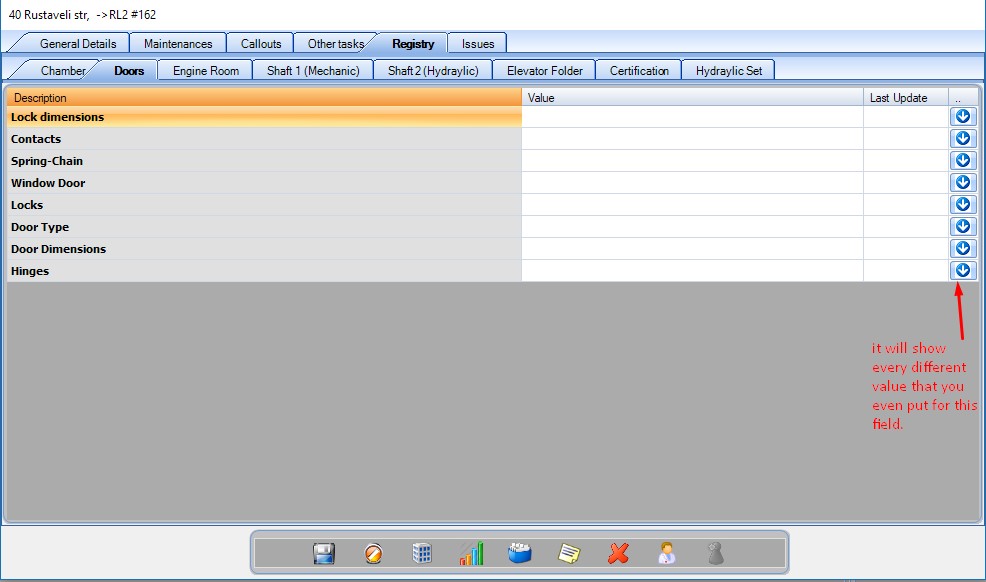The width and height of the screenshot is (986, 582).
Task: Open the Engine Room tab
Action: (206, 71)
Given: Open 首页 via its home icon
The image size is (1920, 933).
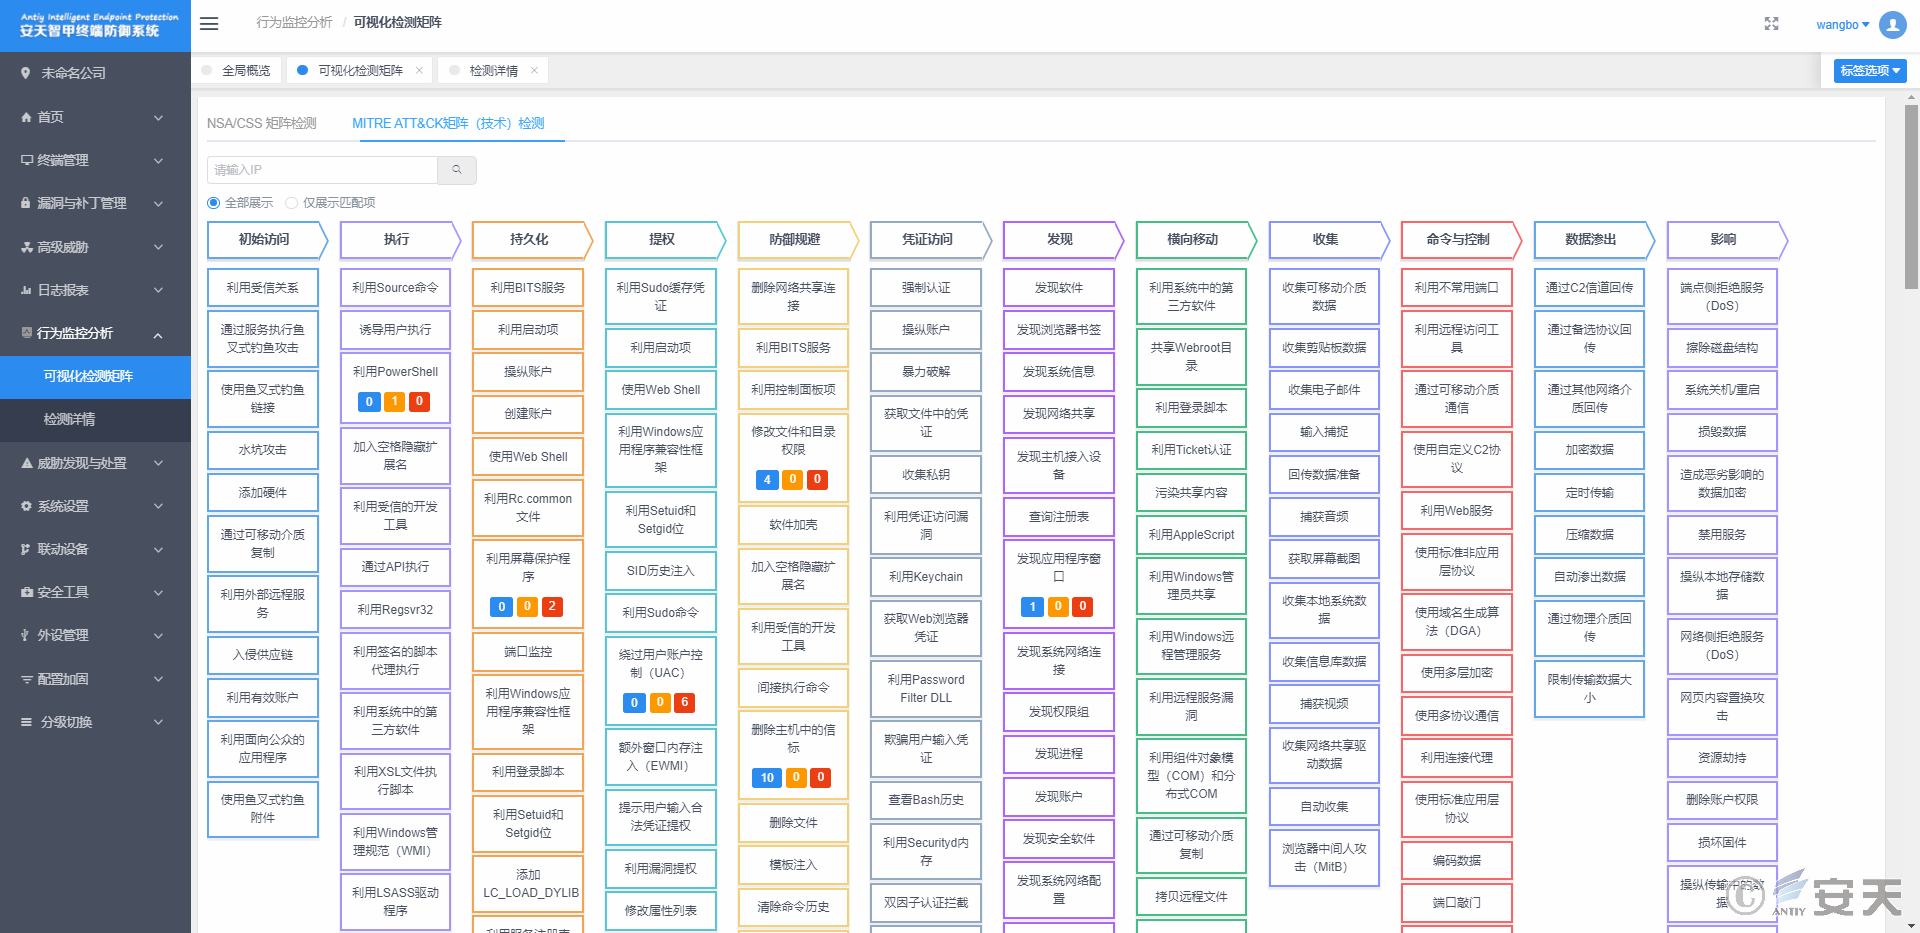Looking at the screenshot, I should (x=26, y=117).
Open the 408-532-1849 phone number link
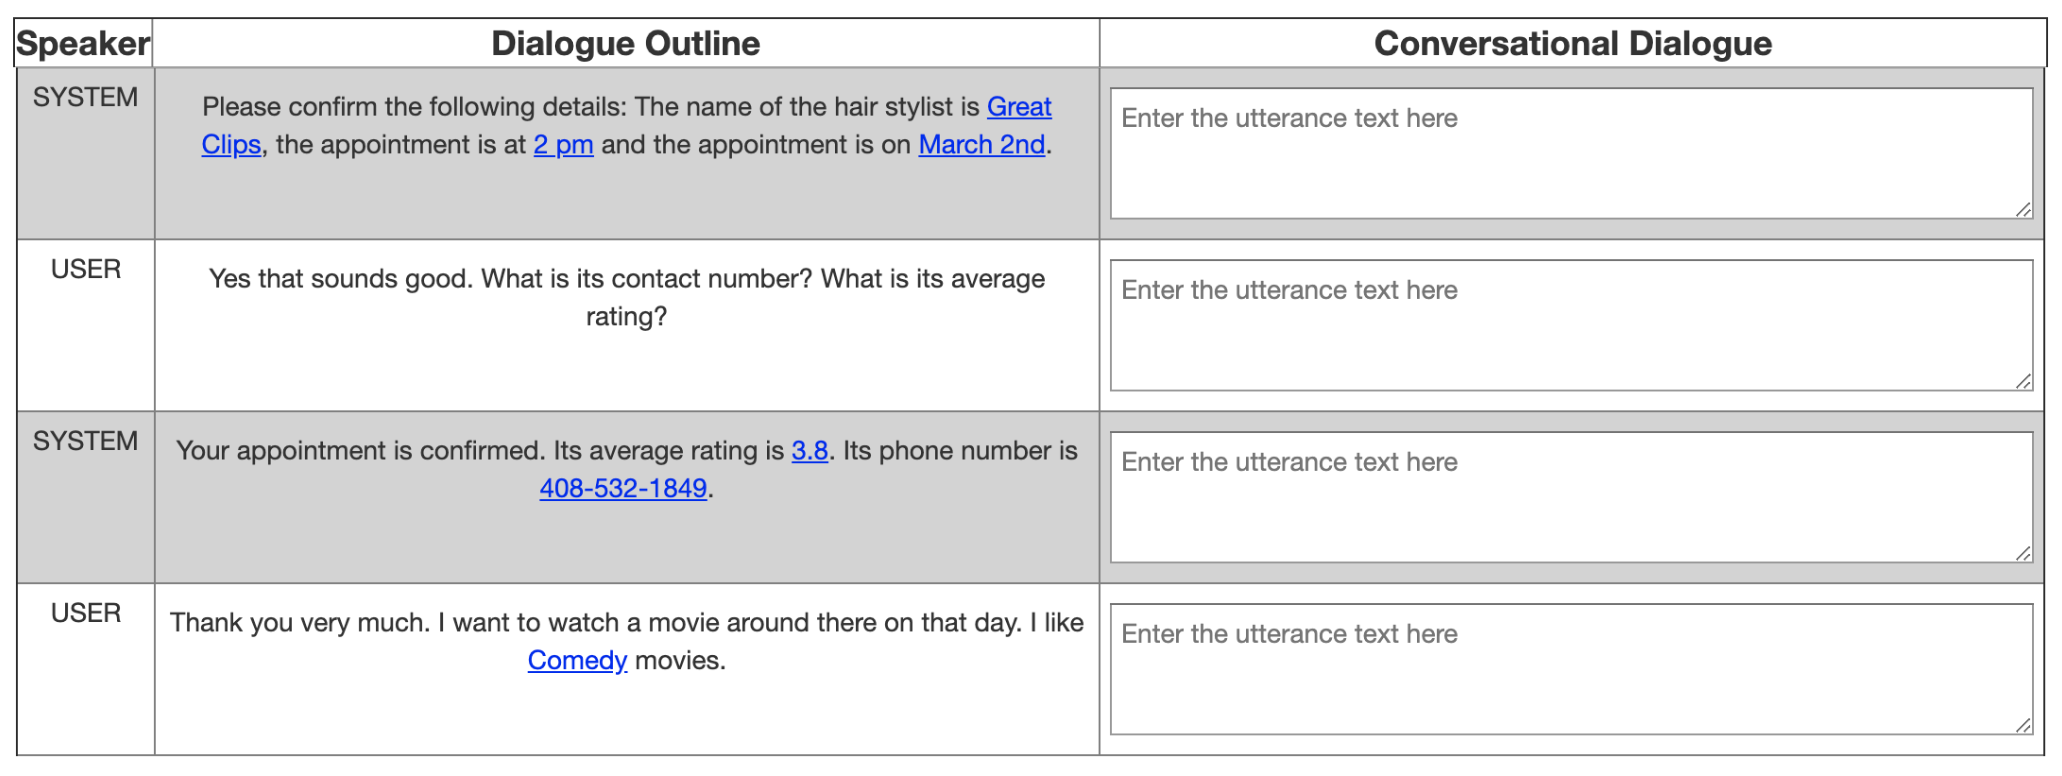This screenshot has width=2062, height=776. coord(623,489)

• Exercise instructions
Lines from the one containing "Given: Open 首页 via its home icon" through the final line of the entries above are to be retyped exactly, with every picture left out.

• Answer section
Given: Open 首页 via its home icon
The image size is (1920, 933).
Looking at the screenshot, I should (x=26, y=117).
Open the 408-532-1849 phone number link
This screenshot has width=2062, height=776. coord(623,489)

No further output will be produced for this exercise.